AGGREGATIVE ADSORPTION OF NONIONIC SURFACTANTS ONTO HYDROPHILIC SOLID WATER INTERFACE - RELATION WITH BULK MICELLIZATION

The adsorption isotherms of nonionic surfactants such as polyethylene glycol alkyl ether or alkylphenol ether onto a hydrophilic surface have a typical sigmoidal shape for short or medium polar chain lengths. The rising part of the isotherm is always located below but close to the critical micellar concentration (cmc). Equilibrium as well as kinetic data show that the adsorption layer is built from isolated molecules coming from aqueous solution and not by direct adsorption of micelles. The plateau in the adsorption isotherms stems from stabilization of the surfactant chemical potential slightly above the cmc.
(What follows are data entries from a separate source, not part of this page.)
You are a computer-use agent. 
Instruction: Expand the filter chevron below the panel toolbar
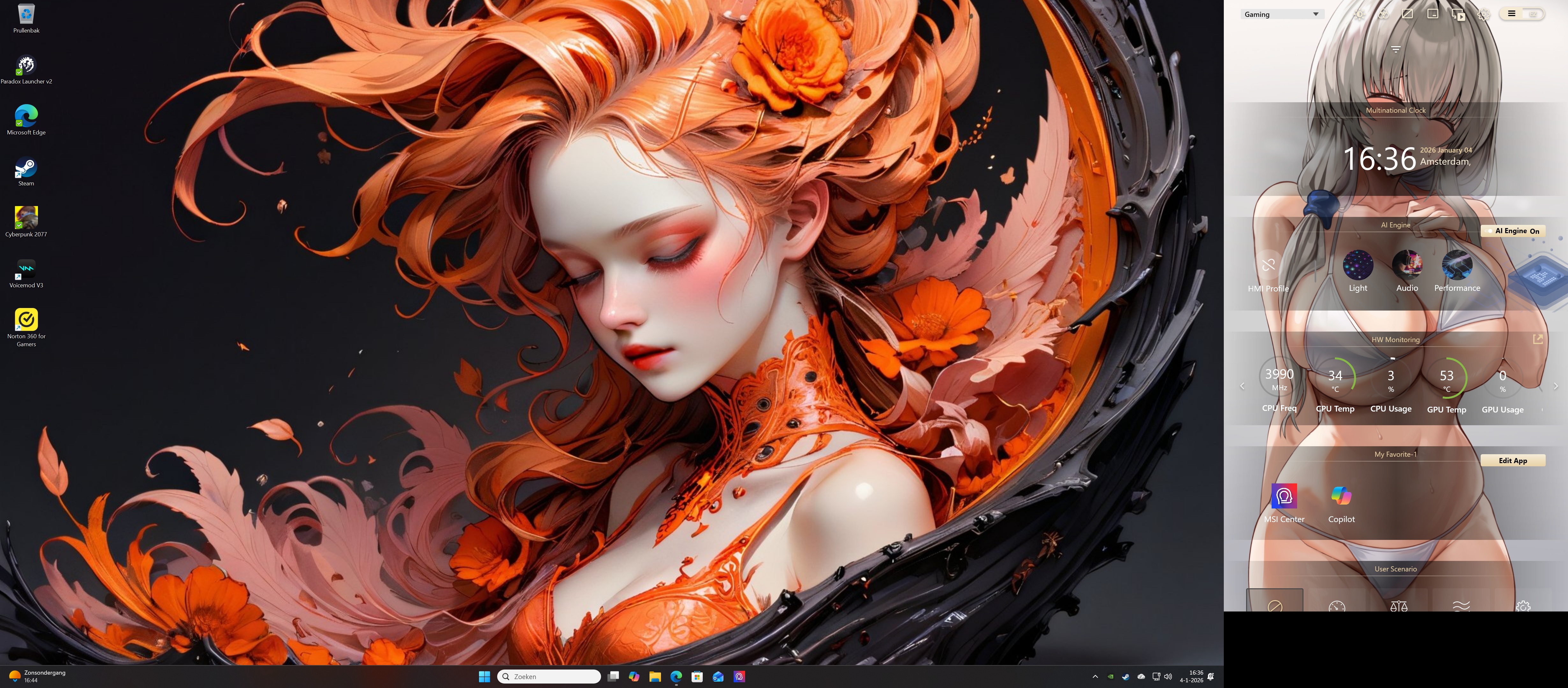pos(1396,49)
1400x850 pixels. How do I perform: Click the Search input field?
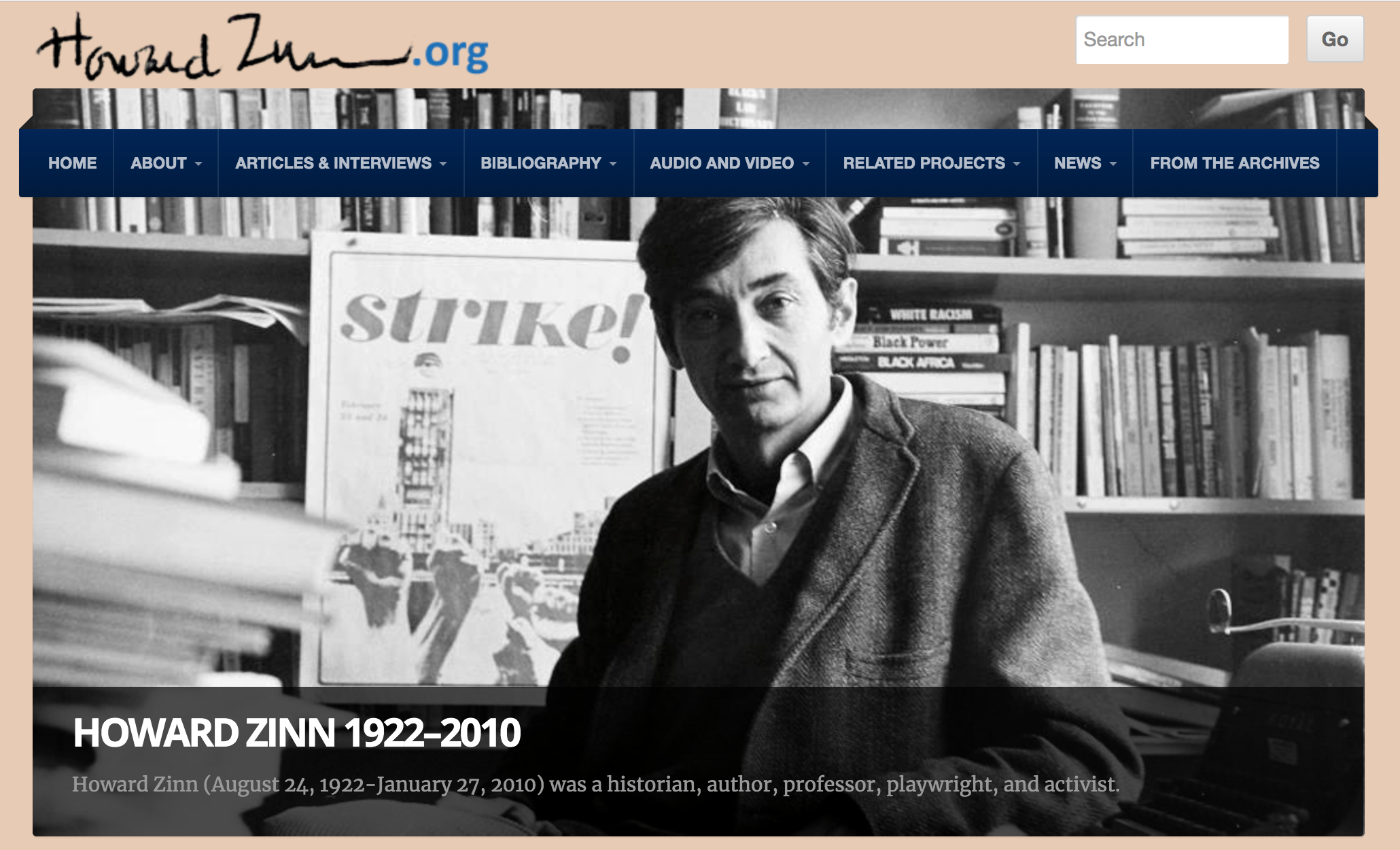point(1182,39)
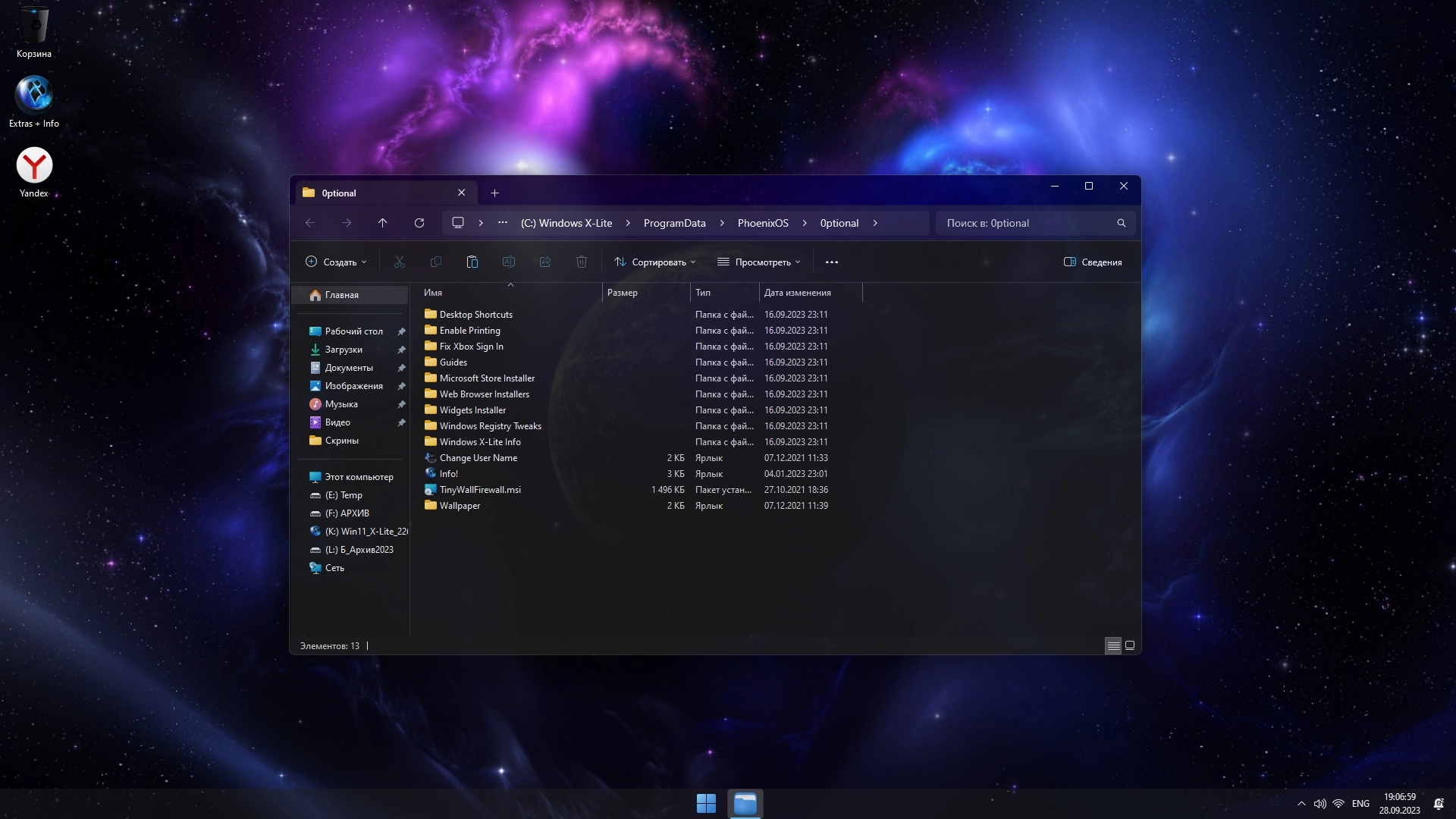Select the TinyWallFirewall.msi file
Viewport: 1456px width, 819px height.
(x=480, y=490)
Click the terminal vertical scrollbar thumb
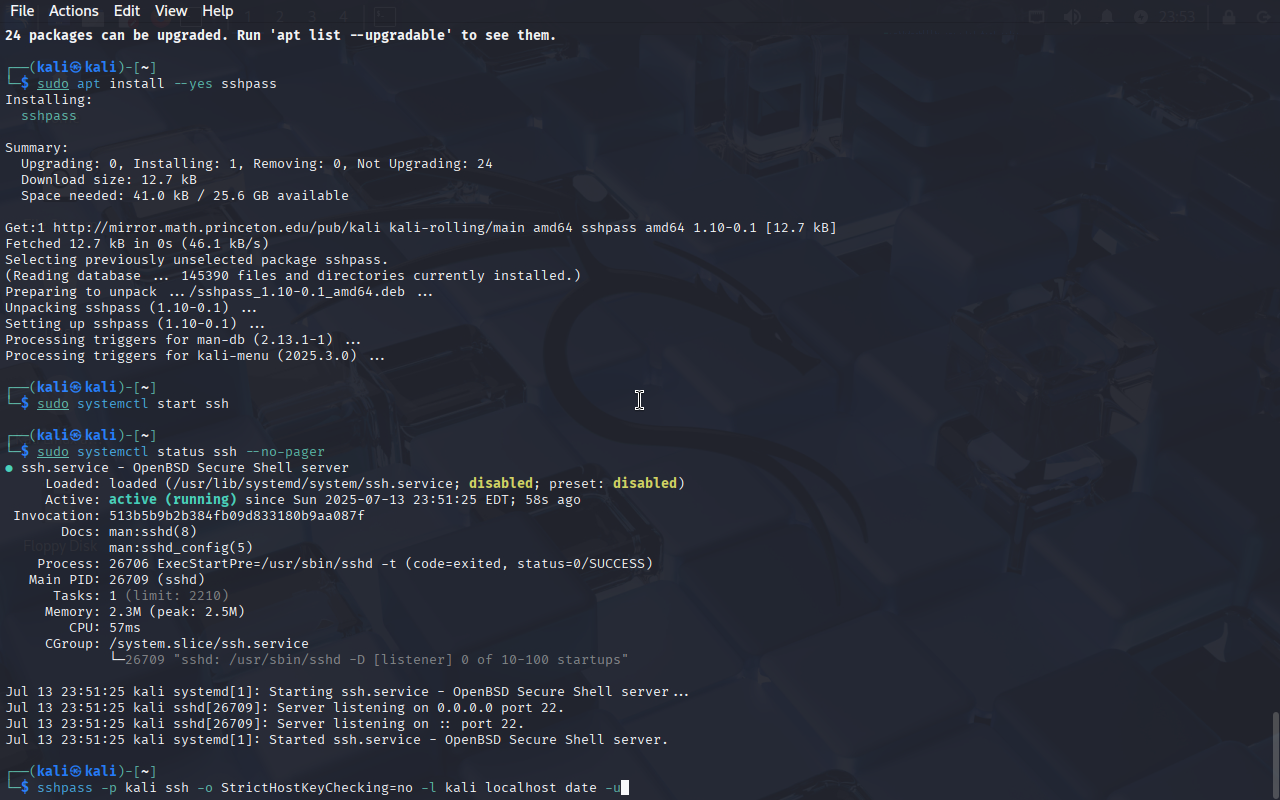This screenshot has height=800, width=1280. pos(1274,755)
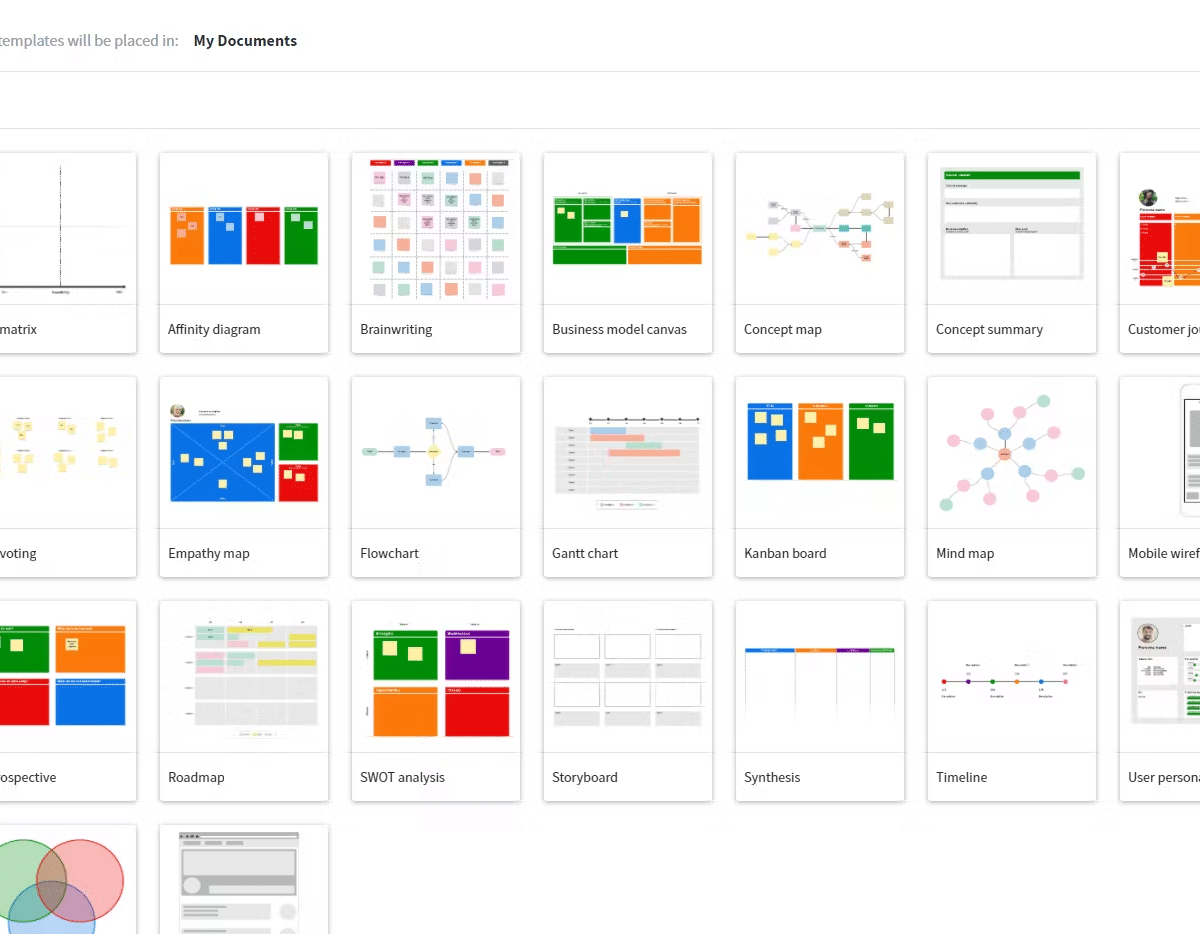The height and width of the screenshot is (934, 1200).
Task: Select the Brainwriting template preview
Action: click(x=436, y=229)
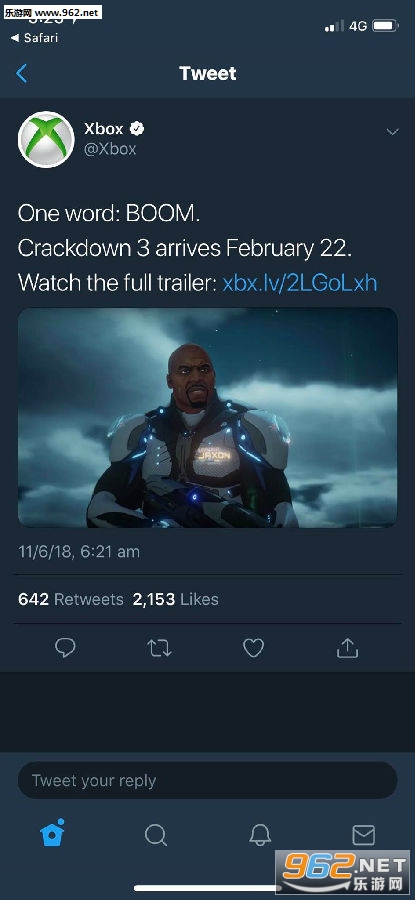This screenshot has width=415, height=900.
Task: Tap the reply speech bubble icon
Action: pos(65,648)
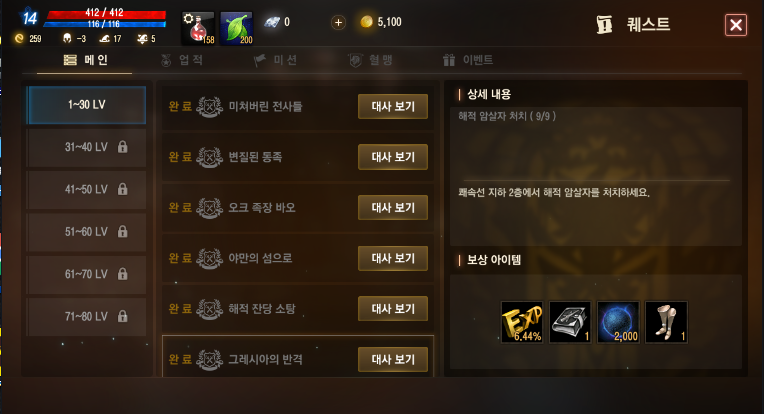This screenshot has height=414, width=764.
Task: Click the diamond currency icon
Action: click(x=272, y=22)
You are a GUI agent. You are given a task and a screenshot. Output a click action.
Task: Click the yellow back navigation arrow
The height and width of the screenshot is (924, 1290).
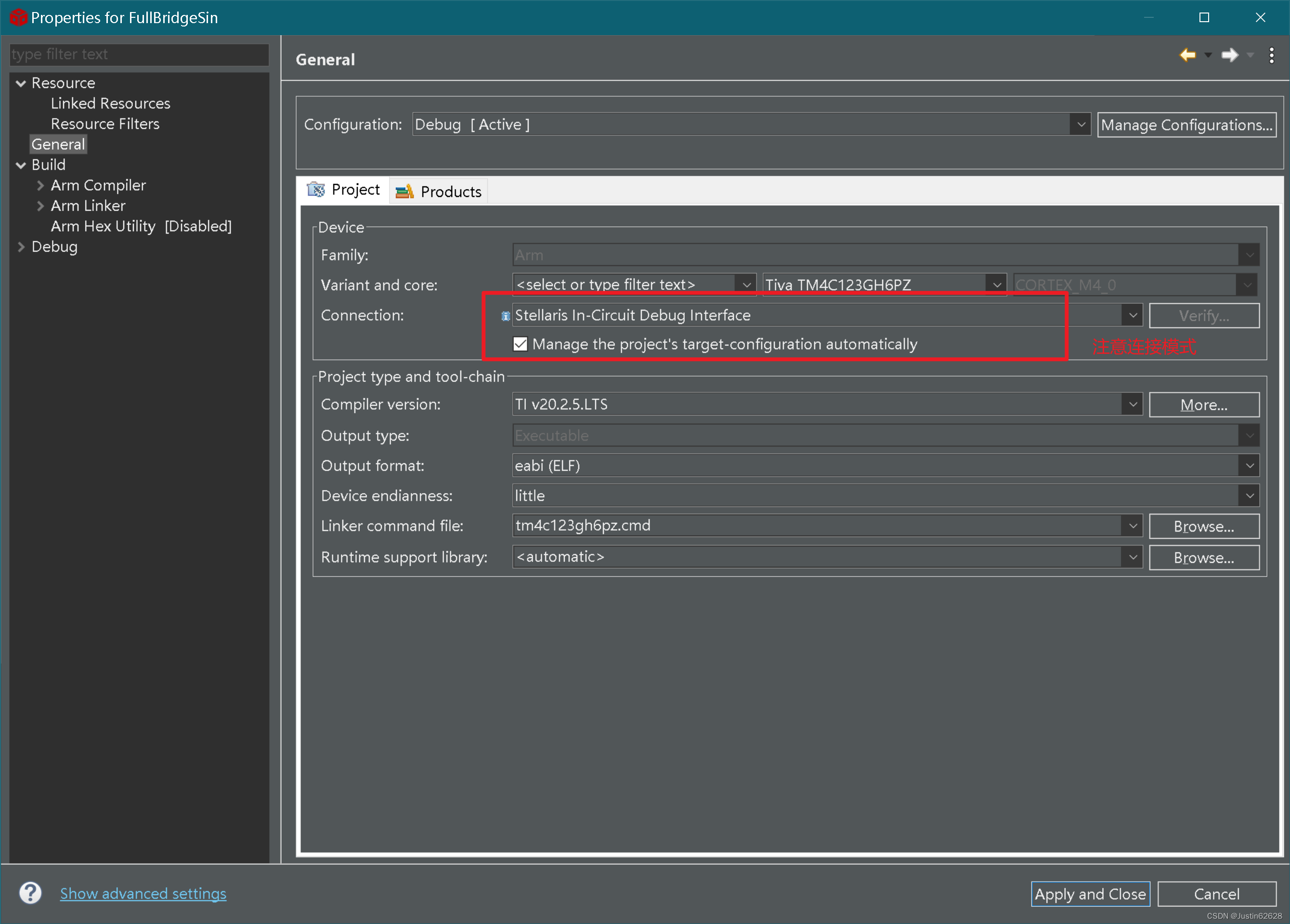[1187, 55]
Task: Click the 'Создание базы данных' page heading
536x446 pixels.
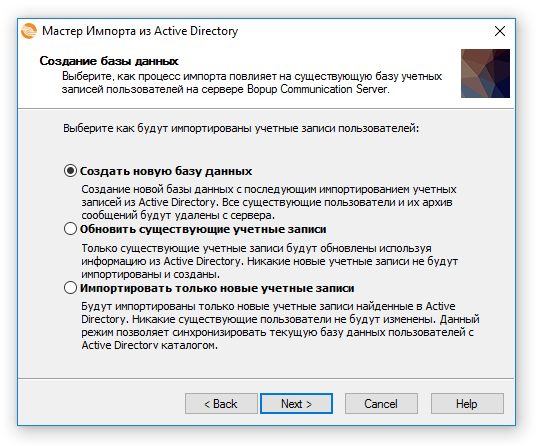Action: click(109, 61)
Several experimental arguments support the existence of extended but finite molecular aggregates at the solid/water interface below the cmc. Furthermore the process leading to this aggregative adsorption appears to have some similarities with bulk micellization taking place above the cmc. A 2-fold theoretical analysis of the aggregative adsorption is proposed. First a thermodynamic model of the micellization is developed and its predictions are compared with available experimental results. Second, the thermodynamic properties of an aggregative adsorption layer in equilibrium with the bulk solution are discussed, then by use of a grand partition function, theoretical isotherms are computed and compared with experiments.